There's a style of argument you'll meet with often in life, which means you'll also meet with it often in the press and online. It consists of taking some straightforward and unobjectionable proposition and then exaggerating it to the point of absurdity. When the absurd version of it is challenged you can retreat to the more modest one. But then, of course, you could have started and finished with that and avoided talking nonsense in the first place. Louisa Young is talking obvious nonsense at Comment Is Free. She's doing so in saying how pleased she is that the proposed vetting scheme for children's writers going into schools has now been dropped - a scheme I, too, was opposed to, for the reasons I gave here. But in introducing her post, Young writes as follows:
Objecting to plans to protect children leaves you in a "When did you stop beating your wife?" position. What, you don't want to protect children? And the answer is, no, I don't. Babies, yes. But by the time they're six or seven I want to be bringing them up strong, independent and, stage by stage, able to protect themselves and each other. I want them to learn to trust their intuition, and use their skill and judgment to get out of bad situations without running to mama.

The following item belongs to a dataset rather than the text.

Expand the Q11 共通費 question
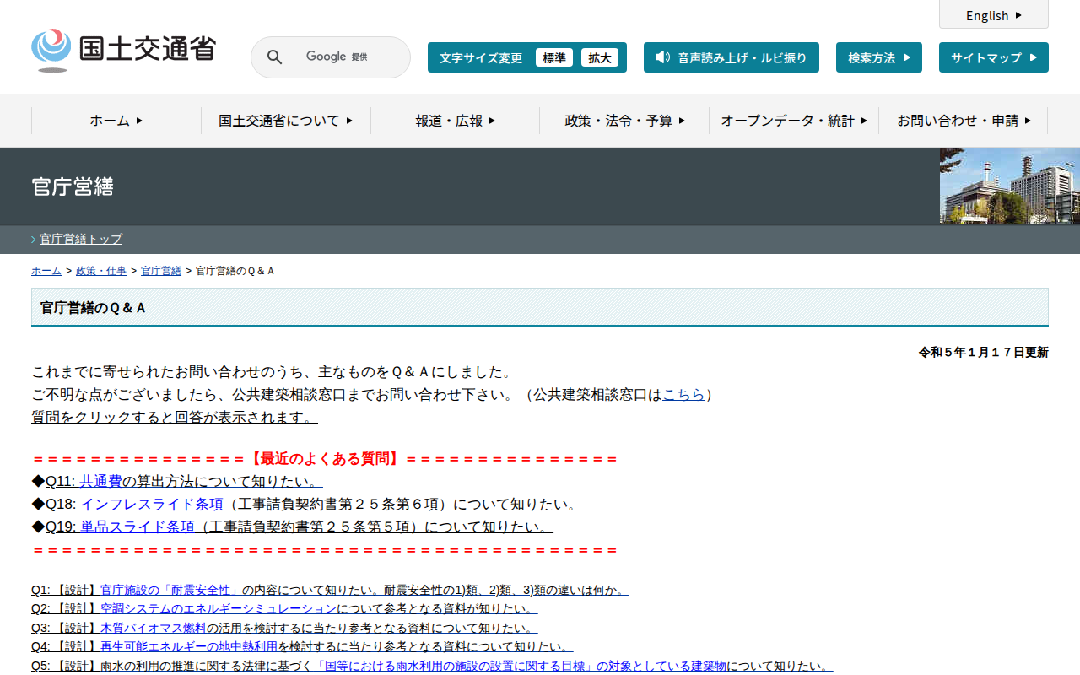The width and height of the screenshot is (1080, 675). 183,481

To want to bring children up 'stage by stage' strong, independent and able to protect themselves is good sense. But the very fact that it is 'stage by stage' means that earlier in the process they will not be able to protect themselves adequately against some of the potential dangers they might meet; and a child of six or seven still counts as rather early on. Not wanting to protect her is either bullshit or it's parental irresponsibility of a very high order. It's implicit in the way I began this post that here I think it's very probably the former.